• _Passage_
★ ★ ★
Of all the nations in western Europe, moreover, England would be the last that one would expect to take up this especially brutal form of bondage, because opposition to slavery was more common there than the rest of Europe. If the continent had an antislavery culture, in fact, it was England. This was less a tribute to the nation’s moral advancement than an enraged response to the constant targeting of her ships by Barbary pirates, who from the sixteenth to the eighteenth century enslaved tens of thousands of English sailors, soldiers, and merchants. Based in northwest Africa, these Muslim corsairs prowled as far north as the English Channel, ransacking seaside villages and seizing ships at anchor; in just ten days, the mayor of Plymouth complained in 1625, buccaneers lurking outside the harbor took twenty-seven vessels. (Inviting charges of hypocrisy, England lionized Francis Drake, who terrorized Spanish colonies in a similar fashion.) Most English captives were sent to the galleys; many were forcibly converted to Islam; others disappeared into slave caravans bound across the deserts to Ottoman Egypt or sub-Saharan Africa. In those days Algiers alone often held 1,500 English slaves; the Moroccan town of Salé had 1,500 more. Some were sold to Spain and Portugal. Escapees published lurid memoirs of their years under the lash, inflaming the public; churchmen denounced Muslim slavery in the pulpit and took up collections in church to ransom captives. Political leaders, Protestant ministers, and legal experts alike vehemently proclaimed freedom as an English birthright and condemned the pagans and papists (Moroccans and Spaniards) who enslaved them.
★ ★ ★
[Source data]

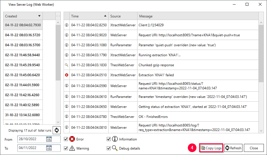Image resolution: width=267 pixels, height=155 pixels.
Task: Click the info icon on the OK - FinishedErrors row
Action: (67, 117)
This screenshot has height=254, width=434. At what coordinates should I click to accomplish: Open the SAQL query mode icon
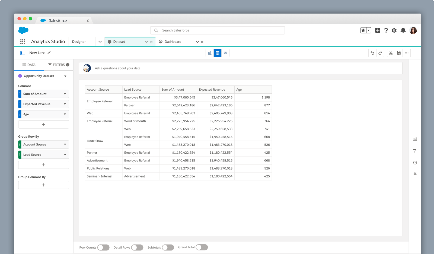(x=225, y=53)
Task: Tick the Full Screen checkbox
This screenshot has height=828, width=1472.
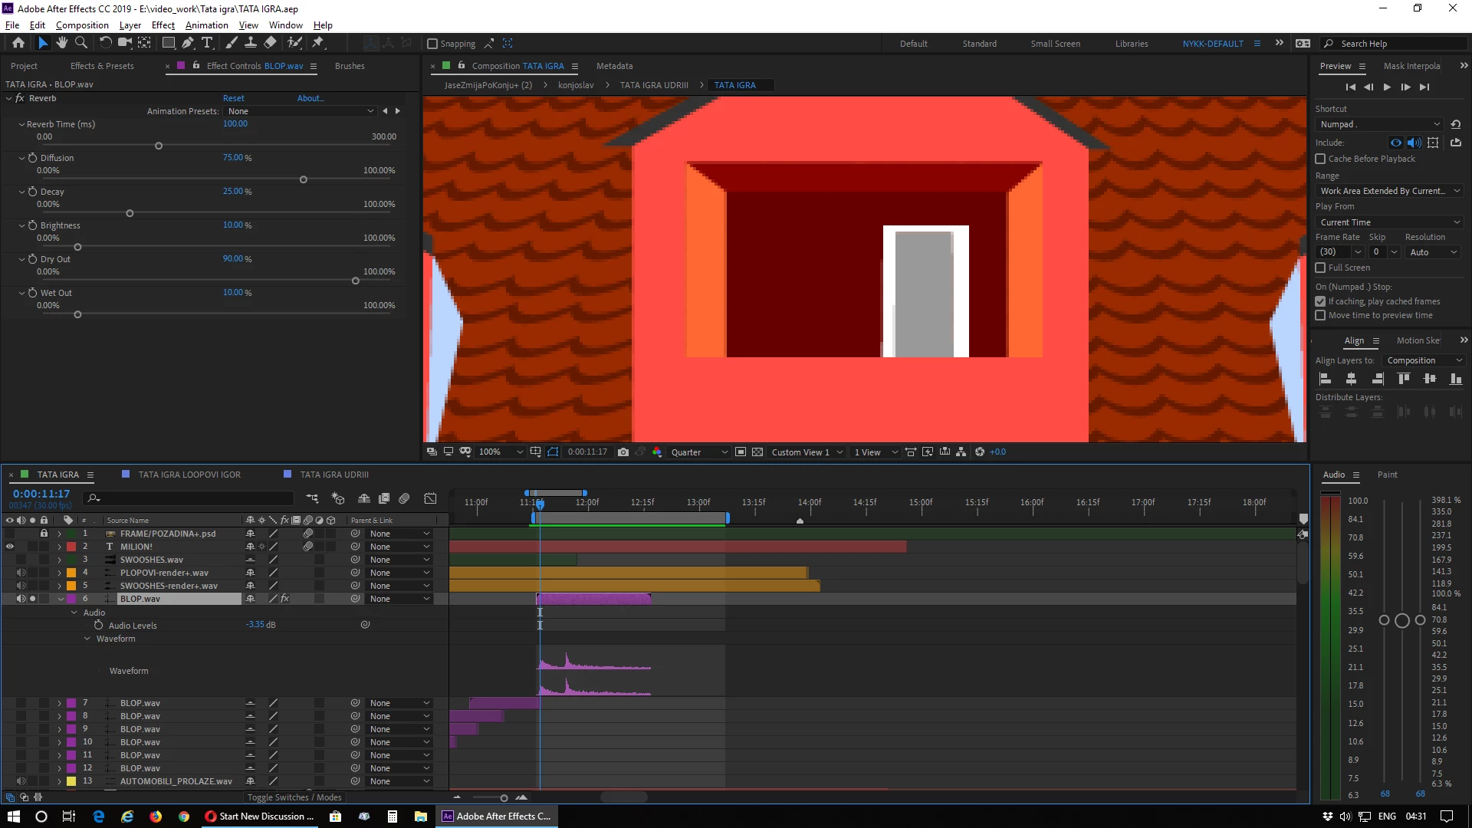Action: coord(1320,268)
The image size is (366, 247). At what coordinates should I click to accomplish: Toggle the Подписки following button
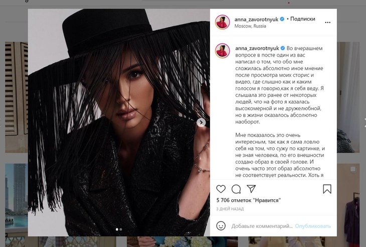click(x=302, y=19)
★ ★ ★
• _Exercise task 1_
Extract every line of the source data entries verbatim, omitting the pictures.
• _Exercise task 2_
Write what comes next in the passage on England's response to Barbary slavery, picking up after its final sentence.
The passage about England and Barbary slavery and the source data entries are unrelated material.

• _Expected output 1_
Image resolution: width=267 pixels, height=155 pixels.
Task: Click the info icon on the OK - FinishedErrors row
Action: (67, 117)
This screenshot has height=254, width=434. At what coordinates should I click to accomplish: Open the SAQL query mode icon
(x=225, y=53)
Task: Tick the Full Screen checkbox
This screenshot has height=828, width=1472.
Action: coord(1320,268)
The image size is (366, 247). At what coordinates should I click to accomplish: Toggle the Подписки following button
click(x=302, y=19)

• _Expected output 2_
Slavery had been widespread in England in medieval times, as it was in the rest of Europe. In Spain and Portugal, beset by conflict with Islam and short of labor for sugar plantations, it continued to be a useful enterprise. (I discuss this further in Chapter 8.) In England, though, it became exceptional—not actually illegal, but rare—for political reasons, for the economic reasons described by Smith, and because slavery as an institution had little appeal in a nation aswarm with mobs of unemployed workers. Publicly outraged by bondage and with no domestic slave industry to protect, the English were Europe’s least likely candidates for slavemasters.

In consequence, the English colonies initially turned to indentured servants and largely avoided slaves. Indentured servants comprised between a third and a half of the Europeans who arrived in North America in the first century of colonization. Slaves were rare—only three hundred lived in all of Virginia in 1650. By comparison, the few Dutch in New Amsterdam, the colonial predecessor to New York, had five hundred slaves. As more English ships came to North America, slaves slowly became more common.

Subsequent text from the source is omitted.